§ WHAT TO DO:
Which lines in the material below contain the string "screenshot"? Return each of those lines in full, treating uppercase and lowercase as different.

§ EXTRACTED ENTRIES:
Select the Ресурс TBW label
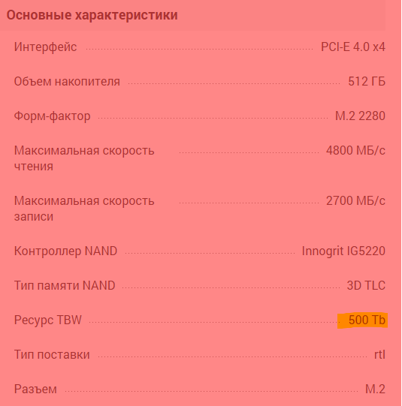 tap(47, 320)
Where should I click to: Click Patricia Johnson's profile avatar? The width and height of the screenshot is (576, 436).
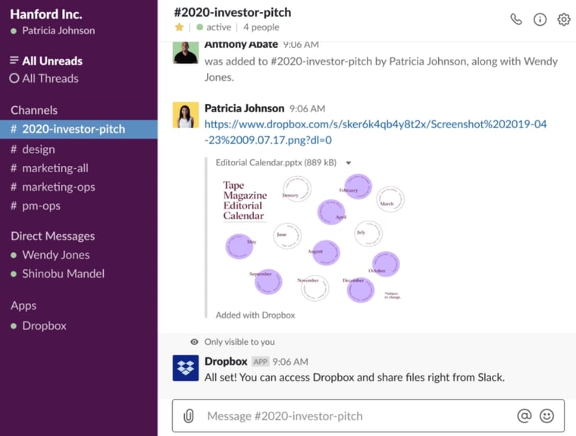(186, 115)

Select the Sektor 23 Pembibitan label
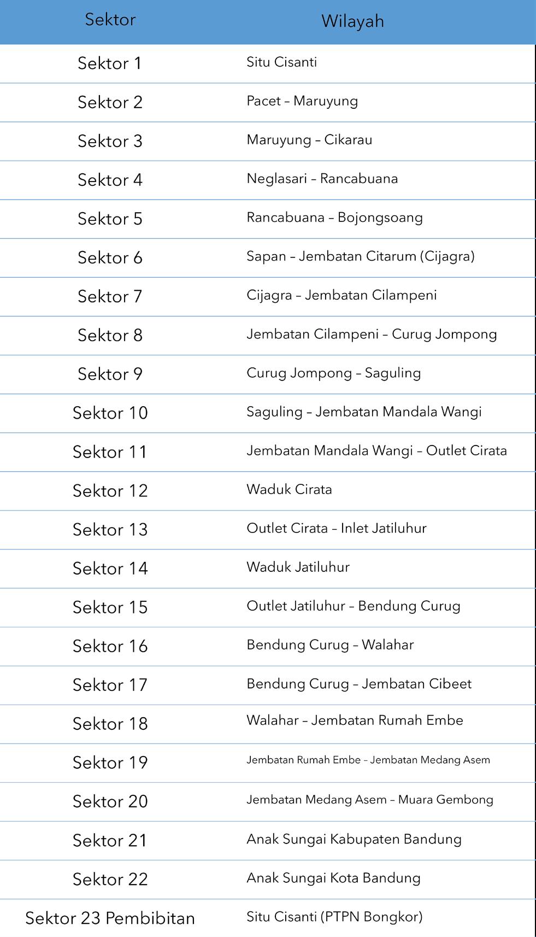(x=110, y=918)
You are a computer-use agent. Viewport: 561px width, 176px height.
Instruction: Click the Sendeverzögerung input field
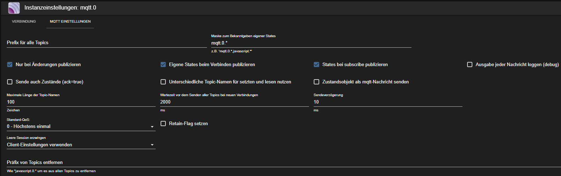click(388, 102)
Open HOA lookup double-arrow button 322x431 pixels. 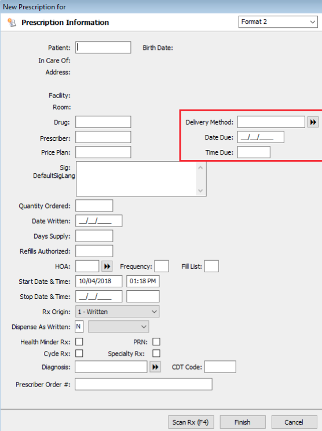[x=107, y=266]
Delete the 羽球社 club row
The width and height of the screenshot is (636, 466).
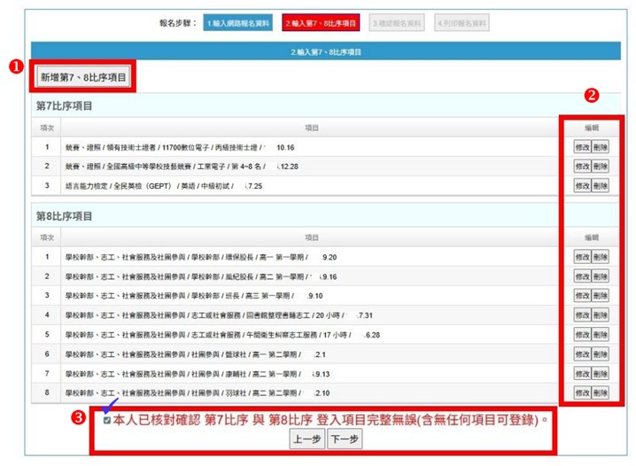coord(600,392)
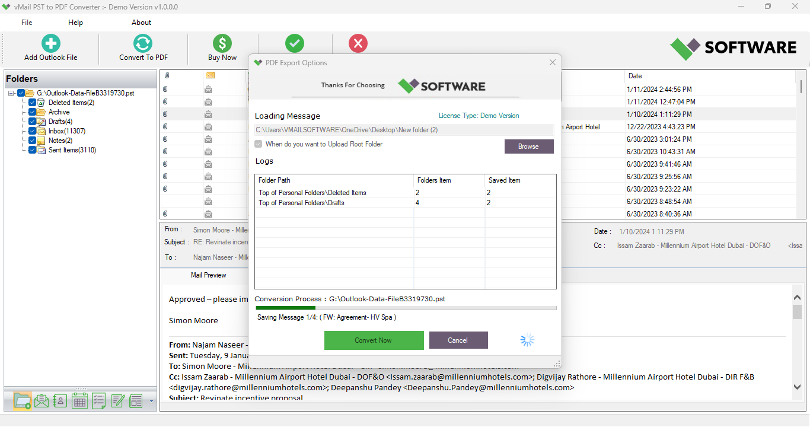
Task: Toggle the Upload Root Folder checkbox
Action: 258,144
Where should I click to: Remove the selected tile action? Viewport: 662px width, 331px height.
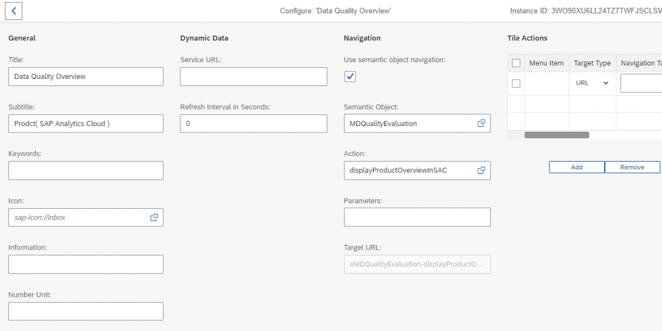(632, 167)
---
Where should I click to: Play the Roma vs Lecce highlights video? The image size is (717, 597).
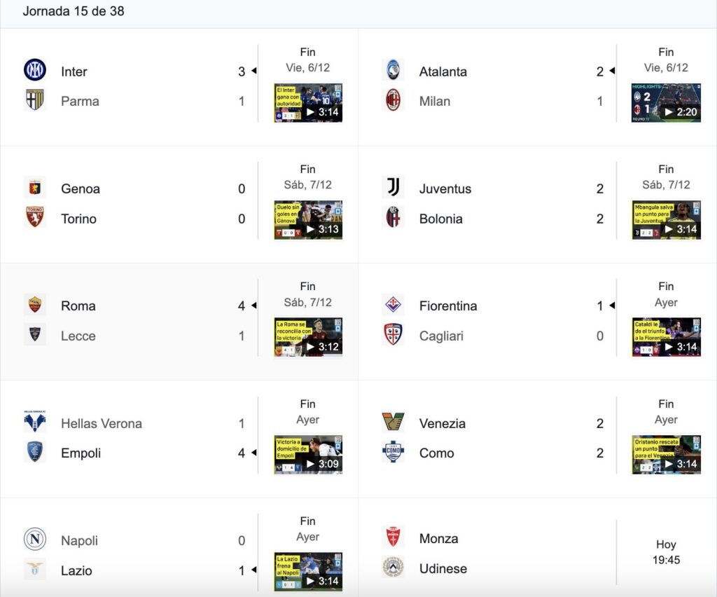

§ TASK RESULT:
Where should I click to: Click Patricia Johnson's profile avatar? The width and height of the screenshot is (576, 436).
The width and height of the screenshot is (636, 466).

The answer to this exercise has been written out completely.